### About this task
The answer must consist of each line below that contains the string "computer".

### Task input
###
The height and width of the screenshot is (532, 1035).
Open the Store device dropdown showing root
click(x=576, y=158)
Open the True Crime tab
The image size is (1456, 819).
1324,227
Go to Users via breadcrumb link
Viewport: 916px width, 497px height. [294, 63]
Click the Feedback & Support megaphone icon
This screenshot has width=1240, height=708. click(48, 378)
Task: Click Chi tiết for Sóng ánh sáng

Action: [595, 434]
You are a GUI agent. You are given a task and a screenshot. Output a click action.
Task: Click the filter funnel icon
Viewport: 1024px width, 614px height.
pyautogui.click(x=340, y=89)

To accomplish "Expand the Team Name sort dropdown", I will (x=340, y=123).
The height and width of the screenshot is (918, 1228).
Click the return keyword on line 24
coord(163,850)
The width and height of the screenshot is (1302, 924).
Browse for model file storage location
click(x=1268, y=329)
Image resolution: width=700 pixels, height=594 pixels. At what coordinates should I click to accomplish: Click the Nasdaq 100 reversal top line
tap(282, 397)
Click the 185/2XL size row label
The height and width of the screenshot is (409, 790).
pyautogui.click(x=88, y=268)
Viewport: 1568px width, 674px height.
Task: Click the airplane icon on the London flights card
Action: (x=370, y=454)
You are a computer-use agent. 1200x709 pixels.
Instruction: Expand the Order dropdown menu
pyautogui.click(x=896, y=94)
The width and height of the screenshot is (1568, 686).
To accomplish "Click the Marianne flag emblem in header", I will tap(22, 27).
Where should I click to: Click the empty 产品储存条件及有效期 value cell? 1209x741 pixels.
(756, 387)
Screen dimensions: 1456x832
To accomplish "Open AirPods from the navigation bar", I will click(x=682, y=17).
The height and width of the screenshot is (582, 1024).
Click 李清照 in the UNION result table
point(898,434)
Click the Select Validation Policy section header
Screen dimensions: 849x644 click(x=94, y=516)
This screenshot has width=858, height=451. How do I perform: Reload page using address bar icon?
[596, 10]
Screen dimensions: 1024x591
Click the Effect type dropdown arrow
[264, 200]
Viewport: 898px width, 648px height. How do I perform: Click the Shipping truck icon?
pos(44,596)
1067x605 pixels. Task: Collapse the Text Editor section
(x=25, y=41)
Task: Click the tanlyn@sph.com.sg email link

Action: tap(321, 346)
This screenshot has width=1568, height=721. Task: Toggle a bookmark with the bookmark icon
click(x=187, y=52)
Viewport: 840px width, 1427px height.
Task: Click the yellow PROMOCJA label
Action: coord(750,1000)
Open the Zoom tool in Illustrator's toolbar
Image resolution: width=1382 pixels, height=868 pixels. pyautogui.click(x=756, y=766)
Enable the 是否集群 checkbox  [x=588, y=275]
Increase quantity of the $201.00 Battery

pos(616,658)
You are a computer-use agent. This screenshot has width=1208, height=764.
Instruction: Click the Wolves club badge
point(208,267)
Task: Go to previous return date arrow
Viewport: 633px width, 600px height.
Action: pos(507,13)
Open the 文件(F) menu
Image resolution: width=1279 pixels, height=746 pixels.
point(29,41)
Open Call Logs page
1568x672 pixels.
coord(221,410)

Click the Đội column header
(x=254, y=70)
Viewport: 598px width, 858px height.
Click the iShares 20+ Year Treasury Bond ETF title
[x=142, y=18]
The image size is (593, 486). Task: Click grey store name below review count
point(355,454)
###
### Output for this task
You are a computer-use agent. 1200x709 pixels.
You are a computer-use agent. This screenshot has width=1208, height=764.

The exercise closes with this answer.